▶ _Work order 1_: In the post about sharing links without context, how long is the video?
▶ _Work order 2_: From the post about sharing links without context, set down everything from "BEFORE YOU TWEET" down to "common Twitter hack.".

Here is today’s example of the WTF video link. Words like “inspiration” and “friendship” are supposed to put it in context for us. NO. And even the description within the video and the still-frame of the video offer no clue about the content. “Definitely worth watching.” Oh really? Please, please tell me why. Is it a bird. A plane? A wild animal sex scene? WTF is it? And Why Oh Why should I care, dear “friend.” And the video is from March 2010? Wow, that means it must be really awesome! If I recall, vintage YouTube “friendship” videos are the best. (sarcasm)
I suppose I *could* click the link and waste this 2:34 that I will never get back. But I don’t think I ever will. I have to say, I am pretty curious now. But I’m also curious about a lot of things. And your “friendship” YouTube video from 2010 is not one of those things. But thanks… (I don’t think I’m cynical, I have HOPE that people will improve upon their sharing behavior. But this friend recalled used to drive me nuts by calling on the phone and saying, “Have you seen the email I just sent you?”)
BEFORE YOU TWEET OR REPOST THAT POST, PAUSE: Ask yourself, “What excites me about this?” AND then tell us WHY this link, video, post, is so cool or relevant to us. Unless it’s a #cat or #dog picture, then no context is needed. OTHERWISE, we’re all too busy, and too overloaded to click on links just for the heck of it.
+++ the post is a refresh from 2011, the point is still of critical importance, enjoy your summer +++
We’ve all done it. Sent out the link or youtube video suggestion with zero context or added value. The Tweets and Shares look like this:
- Funny video – http://xyz.com
- Check this out – http://xyz.com
Those look a bit like this example of a common Twitter hack.

▶ _Extracted material_:
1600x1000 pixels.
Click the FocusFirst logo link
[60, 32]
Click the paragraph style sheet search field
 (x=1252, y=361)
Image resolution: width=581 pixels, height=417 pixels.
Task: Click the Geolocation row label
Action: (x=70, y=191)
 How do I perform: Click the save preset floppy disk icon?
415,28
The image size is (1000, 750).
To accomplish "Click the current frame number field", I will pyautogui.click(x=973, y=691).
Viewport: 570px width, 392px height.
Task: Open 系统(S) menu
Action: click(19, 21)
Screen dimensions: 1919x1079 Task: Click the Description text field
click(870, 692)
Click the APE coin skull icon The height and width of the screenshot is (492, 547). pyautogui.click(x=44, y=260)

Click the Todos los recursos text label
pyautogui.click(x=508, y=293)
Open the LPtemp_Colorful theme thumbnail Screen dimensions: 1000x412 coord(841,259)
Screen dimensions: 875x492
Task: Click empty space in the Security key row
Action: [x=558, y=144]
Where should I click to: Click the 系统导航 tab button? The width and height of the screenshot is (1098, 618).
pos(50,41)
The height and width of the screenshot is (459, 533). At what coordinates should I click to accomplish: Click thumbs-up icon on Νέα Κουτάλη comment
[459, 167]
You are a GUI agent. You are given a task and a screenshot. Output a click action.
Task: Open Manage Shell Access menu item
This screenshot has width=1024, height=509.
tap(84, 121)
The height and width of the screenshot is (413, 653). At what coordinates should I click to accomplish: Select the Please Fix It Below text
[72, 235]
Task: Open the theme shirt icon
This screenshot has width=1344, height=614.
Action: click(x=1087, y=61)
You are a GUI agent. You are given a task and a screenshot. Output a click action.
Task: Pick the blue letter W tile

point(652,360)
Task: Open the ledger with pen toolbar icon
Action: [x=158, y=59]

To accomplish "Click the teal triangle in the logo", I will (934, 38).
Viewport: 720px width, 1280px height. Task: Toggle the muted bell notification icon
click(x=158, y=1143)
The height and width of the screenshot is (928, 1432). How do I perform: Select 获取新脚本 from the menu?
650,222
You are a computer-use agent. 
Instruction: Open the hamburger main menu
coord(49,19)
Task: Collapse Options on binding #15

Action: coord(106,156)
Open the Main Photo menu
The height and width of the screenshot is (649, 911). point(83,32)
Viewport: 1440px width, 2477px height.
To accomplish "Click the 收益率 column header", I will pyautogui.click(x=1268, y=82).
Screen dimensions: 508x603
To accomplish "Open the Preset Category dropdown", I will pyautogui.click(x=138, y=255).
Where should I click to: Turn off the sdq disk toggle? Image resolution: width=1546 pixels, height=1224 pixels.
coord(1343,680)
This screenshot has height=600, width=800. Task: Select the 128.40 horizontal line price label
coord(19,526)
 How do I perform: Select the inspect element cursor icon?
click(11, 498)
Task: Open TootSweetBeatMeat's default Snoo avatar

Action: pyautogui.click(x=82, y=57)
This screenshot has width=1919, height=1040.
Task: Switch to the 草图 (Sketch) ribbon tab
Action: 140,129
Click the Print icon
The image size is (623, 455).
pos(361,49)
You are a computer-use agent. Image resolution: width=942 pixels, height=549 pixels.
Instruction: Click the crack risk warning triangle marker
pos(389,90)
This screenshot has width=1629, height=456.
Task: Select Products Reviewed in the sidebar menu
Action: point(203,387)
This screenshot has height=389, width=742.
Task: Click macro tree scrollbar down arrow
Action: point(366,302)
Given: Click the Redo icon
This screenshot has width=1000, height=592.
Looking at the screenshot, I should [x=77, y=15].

▶ _Response area 1_: 2:34

▶ _Response area 2_:
BEFORE YOU TWEET OR REPOST THAT POST, PAUSE: Ask yourself, “What excites me about this?” AND then tell us WHY this link, video, post, is so cool or relevant to us. Unless it’s a #cat or #dog picture, then no context is needed. OTHERWISE, we’re all too busy, and too overloaded to click on links just for the heck of it.
+++ the post is a refresh from 2011, the point is still of critical importance, enjoy your summer +++
We’ve all done it. Sent out the link or youtube video suggestion with zero context or added value. The Tweets and Shares look like this:
- Funny video – http://xyz.com
- Check this out – http://xyz.com
Those look a bit like this example of a common Twitter hack.